Interest rates can either be fixed or variable. The Federal Government only offers fixed rate loans to students and parents, while private lenders may offer either fixed or variable rate products. A fixed rate means the APR stays the same throughout the life of the loan. For example, a Stafford Loan taken during the 2017 - 2018 academic year will remain at 4.45% until the loan has been paid in full. A Variable APR is linked to a particular financial market index. As the index rises and falls, the APR assessed will rise and fall over time. So while a variable rate may start at an interest rate lower than a fixed rate, it may rise over time and end up higher than a fixed rate.

Deferment and Repayment

Regardless of whether a loan is borrowed from the Federal Government or a private lender, all loans must be repaid. The only question is when or how long it will take. Federal loan borrowers have the option to defer payment while the student is enrolled and for 6 months after the student drops below half-time enrollment (by taking less units, graduating, taking a leave of absence, or withdrawing from the University). During this time, the student is not required to make payment (although it's recommended that you do!) Once the deferment and grace period end, repayment of the principal will begin. By law, federal loans have a number of flexible repayment plans, but the standard repayment plan takes place over the course of 10 years (120 payments). For information regarding the other repayment plans, please visit Federal Student Aid or contact your loan servicer.

On the other hand, most private lenders are not required to offer deferment or flexible repayment options. Most lenders do not offer loans with deferment, although some may offer the option. If deferment is not offered, repayment would begin immediately upon disbursement of the loan. Typically, the repayment plan is set and cannot be changed. Borrowers would need to contact their lender for any additional information.

Disbursement of Loans

Disbursement is when money from a loan transfers from the lender to the University. Disbursement begins during the first week of the Fall and Spring semesters and during the last week of June for the Summer semester. Loan disbursements will post directly to the student's account.

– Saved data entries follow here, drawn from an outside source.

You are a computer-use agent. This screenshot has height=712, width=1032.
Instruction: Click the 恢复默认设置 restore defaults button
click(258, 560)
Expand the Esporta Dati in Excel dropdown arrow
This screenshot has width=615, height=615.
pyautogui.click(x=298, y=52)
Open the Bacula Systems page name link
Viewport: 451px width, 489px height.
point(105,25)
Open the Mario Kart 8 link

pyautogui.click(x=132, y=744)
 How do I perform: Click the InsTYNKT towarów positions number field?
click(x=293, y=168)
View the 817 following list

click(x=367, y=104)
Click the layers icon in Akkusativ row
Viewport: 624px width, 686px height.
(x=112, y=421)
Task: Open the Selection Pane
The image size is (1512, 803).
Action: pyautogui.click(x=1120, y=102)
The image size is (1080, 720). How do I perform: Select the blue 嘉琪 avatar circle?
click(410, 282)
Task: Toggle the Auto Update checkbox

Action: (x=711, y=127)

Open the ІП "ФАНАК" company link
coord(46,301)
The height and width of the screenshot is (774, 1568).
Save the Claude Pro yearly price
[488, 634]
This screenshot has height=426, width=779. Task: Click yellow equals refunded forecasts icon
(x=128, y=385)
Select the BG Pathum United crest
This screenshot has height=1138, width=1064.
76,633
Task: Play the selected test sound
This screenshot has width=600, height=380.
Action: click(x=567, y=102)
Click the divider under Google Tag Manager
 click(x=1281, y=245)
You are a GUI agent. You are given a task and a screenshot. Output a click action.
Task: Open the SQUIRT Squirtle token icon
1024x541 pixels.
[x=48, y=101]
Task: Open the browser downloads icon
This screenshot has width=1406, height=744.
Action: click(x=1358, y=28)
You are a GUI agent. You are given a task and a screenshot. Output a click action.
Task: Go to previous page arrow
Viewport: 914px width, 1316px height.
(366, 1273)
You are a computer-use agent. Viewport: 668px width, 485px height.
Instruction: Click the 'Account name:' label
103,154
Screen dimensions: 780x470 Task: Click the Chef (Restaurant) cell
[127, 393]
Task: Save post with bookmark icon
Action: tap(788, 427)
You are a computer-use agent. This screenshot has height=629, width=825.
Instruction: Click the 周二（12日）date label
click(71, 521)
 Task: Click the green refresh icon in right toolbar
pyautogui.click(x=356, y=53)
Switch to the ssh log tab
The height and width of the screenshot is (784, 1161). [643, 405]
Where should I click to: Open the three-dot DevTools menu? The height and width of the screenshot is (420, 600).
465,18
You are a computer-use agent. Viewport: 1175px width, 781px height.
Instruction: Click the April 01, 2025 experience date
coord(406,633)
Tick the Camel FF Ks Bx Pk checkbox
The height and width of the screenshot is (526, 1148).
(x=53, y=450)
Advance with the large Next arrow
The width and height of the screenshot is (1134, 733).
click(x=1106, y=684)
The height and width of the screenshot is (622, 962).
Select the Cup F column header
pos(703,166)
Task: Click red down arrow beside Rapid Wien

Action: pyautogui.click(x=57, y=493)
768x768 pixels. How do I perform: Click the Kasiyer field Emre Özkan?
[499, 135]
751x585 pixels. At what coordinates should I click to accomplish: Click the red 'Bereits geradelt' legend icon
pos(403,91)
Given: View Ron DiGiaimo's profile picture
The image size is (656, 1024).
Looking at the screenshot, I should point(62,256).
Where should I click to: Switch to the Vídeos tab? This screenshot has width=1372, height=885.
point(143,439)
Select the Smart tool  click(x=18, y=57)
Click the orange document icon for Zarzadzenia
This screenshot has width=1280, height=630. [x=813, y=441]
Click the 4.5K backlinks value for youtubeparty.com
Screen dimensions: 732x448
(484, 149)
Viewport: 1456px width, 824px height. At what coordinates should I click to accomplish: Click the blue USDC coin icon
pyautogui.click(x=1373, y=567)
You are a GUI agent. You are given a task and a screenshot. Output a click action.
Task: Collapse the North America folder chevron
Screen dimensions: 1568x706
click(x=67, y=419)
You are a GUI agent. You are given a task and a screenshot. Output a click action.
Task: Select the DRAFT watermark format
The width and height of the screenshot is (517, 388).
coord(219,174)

Cancelling or Reducing a Loan

Students are not obligated to accept either federal or private loans after being awarded. Students have the right to cancel or reduce the amount of any federal loan at any time before the loan disburses. Private loans generally function in the same manner, but please check with your lender for any specific policies regarding cancellation. Once a loan has disbursed, students have up to 30 days from the date the Office of Financial Aid sent notification that the loan has disbursed to cancel.

Required Loan Disclosures (SB 1289)

Students considering student loans need to be aware of the differences between federal student loans and private student loans:

  • Federal student loans are required by law to provide a range of flexible repayment options including, but not limited to, income-based and income-contingent repayment plans, as well as loan forgiveness benefits that private lenders are not required to provide.
  • Federal direct loans are available to most students regardless of income. Other qualification criteria do apply. For more information, please visit studentaid.ed.gov/eligibility.
  • Private student loan lenders can offer variable interest rates that can increase or decrease over time, depending on market conditions.
  • The interest rate on a private loan may depend on the borrower's and/or co-signer's credit rating.
  • Private student loans have a range of interest rates and fees and students should determine the interest rate of, and any fees associated with, the private student loan included in their financial aid award package before accepting the loan.
  • Students should contact the lender of the private student loan or their university campus' financial aid office if they have any questions about a private student loan.